Just as older left/right divisions were (and still are) fuelled by a moral conflict over the justice of economic systems, it seems clear that a moral conflict lies beneath this more recent polarisation. When you analyse moral foundations in both the US and UK,[17] two distinct sides start to emerge. While every single segment in both countries holds the foundations of ‘Care/Harm’ and ‘Fairness/Cheating’ relatively highly and equally, the two sides begin to differ significantly in response to the moral foundations of ‘Authority/Subversion’, ‘Purity/Disgust’ and ‘Loyalty/Betrayal’. While the Closed segments continue to hold these moral foundations about equally with Care/Harm and Fairness/Cheating, the Open segments see a noticeable drop in their importance.
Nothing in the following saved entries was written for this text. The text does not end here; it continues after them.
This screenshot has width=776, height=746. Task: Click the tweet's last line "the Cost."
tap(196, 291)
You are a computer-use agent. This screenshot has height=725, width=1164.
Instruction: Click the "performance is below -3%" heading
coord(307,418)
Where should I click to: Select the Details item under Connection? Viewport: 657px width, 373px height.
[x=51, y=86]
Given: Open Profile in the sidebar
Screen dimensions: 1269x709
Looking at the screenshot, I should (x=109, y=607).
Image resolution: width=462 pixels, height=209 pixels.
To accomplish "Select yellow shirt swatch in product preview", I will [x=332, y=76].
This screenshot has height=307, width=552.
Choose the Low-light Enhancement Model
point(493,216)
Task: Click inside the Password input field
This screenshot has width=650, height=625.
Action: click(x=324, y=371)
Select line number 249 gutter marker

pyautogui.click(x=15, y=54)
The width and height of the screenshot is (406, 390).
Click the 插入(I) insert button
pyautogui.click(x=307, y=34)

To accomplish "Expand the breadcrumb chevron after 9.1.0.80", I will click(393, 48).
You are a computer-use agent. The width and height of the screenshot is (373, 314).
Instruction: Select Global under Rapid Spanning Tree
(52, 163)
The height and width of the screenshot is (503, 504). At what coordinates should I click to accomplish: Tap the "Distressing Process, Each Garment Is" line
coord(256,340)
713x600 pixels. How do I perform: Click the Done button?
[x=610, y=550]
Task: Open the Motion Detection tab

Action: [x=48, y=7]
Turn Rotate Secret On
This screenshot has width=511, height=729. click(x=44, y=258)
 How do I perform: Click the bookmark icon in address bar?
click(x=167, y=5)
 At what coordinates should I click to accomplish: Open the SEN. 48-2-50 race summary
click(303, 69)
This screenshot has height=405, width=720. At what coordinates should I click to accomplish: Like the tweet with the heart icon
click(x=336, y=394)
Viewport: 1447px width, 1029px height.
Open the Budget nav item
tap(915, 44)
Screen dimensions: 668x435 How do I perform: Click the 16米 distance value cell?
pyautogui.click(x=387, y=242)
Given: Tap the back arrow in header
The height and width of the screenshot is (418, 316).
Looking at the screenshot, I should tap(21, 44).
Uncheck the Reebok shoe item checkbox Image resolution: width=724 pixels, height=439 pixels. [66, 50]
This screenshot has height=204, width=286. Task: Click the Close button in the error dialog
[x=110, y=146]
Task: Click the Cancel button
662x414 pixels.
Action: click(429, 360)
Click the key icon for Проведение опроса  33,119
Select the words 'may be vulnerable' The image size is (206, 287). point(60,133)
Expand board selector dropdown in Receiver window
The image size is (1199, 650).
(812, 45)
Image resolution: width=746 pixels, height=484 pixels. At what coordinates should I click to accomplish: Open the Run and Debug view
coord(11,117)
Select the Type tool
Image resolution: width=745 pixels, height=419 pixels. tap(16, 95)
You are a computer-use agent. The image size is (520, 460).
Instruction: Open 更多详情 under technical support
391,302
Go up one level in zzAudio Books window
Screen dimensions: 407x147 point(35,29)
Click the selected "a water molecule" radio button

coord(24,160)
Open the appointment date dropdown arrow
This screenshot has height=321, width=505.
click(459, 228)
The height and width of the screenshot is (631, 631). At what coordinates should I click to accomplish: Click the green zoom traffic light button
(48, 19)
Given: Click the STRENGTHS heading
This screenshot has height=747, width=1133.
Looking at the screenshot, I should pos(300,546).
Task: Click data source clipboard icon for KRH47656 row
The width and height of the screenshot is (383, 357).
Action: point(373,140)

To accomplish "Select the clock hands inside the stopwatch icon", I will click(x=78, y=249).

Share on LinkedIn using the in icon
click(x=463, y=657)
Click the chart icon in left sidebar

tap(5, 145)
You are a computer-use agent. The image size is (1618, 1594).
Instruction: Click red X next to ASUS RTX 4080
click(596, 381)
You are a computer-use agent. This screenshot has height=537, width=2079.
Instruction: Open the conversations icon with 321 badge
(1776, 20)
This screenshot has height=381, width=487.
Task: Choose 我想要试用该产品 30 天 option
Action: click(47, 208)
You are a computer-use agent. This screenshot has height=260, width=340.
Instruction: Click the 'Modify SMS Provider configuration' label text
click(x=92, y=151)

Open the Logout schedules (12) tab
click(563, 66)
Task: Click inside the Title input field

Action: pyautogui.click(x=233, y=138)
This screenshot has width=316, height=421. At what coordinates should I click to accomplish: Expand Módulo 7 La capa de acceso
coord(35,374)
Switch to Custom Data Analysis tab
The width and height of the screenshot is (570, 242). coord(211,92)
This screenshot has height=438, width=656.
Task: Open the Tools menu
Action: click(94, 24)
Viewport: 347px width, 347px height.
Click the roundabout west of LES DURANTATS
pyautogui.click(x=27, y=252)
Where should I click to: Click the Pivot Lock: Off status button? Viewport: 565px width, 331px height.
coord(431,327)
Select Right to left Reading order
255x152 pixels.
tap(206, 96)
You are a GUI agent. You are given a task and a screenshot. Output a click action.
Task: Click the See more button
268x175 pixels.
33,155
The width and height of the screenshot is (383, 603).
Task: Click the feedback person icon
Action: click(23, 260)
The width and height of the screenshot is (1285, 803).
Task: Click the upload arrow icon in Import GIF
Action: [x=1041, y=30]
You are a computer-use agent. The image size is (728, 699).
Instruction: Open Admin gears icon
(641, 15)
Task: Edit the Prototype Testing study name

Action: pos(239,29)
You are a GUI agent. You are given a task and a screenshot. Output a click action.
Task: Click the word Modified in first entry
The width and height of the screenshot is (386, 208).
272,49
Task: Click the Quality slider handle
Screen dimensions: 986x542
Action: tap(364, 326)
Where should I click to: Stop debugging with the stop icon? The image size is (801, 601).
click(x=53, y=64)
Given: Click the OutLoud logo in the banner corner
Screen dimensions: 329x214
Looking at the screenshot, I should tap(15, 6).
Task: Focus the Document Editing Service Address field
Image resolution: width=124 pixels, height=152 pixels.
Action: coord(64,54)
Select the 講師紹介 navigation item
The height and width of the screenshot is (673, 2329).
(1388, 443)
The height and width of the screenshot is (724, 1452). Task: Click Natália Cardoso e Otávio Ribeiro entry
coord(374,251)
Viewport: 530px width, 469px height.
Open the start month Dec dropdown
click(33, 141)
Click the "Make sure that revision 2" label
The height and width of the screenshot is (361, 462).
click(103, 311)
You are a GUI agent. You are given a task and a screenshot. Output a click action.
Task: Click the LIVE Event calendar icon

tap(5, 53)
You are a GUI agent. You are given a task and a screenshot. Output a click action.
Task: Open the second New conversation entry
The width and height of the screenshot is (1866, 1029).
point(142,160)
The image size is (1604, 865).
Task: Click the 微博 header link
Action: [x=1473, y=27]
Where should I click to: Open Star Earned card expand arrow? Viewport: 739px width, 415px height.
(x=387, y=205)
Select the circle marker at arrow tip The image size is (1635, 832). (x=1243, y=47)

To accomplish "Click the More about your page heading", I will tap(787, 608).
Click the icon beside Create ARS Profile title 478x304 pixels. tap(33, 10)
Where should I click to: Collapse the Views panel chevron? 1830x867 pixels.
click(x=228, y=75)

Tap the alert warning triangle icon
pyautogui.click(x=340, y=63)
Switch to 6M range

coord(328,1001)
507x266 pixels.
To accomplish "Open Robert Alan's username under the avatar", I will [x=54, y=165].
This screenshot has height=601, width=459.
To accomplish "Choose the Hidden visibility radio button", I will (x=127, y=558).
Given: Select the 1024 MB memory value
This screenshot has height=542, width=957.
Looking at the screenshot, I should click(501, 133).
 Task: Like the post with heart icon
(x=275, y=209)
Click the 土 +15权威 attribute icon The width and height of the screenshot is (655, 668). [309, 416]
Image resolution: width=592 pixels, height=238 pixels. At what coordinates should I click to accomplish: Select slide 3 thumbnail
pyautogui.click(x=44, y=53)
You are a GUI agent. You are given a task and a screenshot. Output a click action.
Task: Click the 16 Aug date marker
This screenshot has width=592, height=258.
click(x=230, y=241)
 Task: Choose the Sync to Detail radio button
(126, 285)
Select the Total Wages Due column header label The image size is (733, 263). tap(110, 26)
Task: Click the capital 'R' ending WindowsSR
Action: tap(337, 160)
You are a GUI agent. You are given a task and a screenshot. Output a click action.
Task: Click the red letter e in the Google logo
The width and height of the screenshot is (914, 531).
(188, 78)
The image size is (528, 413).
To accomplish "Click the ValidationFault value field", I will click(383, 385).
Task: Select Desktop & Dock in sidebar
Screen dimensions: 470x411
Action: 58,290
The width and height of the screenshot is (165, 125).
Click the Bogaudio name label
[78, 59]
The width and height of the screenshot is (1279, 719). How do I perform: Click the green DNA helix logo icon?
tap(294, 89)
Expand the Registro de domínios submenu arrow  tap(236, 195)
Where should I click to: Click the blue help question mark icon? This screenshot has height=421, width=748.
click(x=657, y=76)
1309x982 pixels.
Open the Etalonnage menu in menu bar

Image (left) is Figure 3.1 in 'Britain's Choice' & Image (right) is Figure 4.11 in 'Hidden Tribes'


This I believe unlocks the key to the polarisation puzzle. It is clear most Open and Closed people in the UK and USA want their societies to protect the vulnerable (Care) and ensure equality and justice (Fairness). However, unlike the Closed, the Open simply do not consider submitting to tradition (Authority), abhorrence for things that evoke disgust (Purity) and standing with one’s family or nation (Loyalty) to be as morally sacred.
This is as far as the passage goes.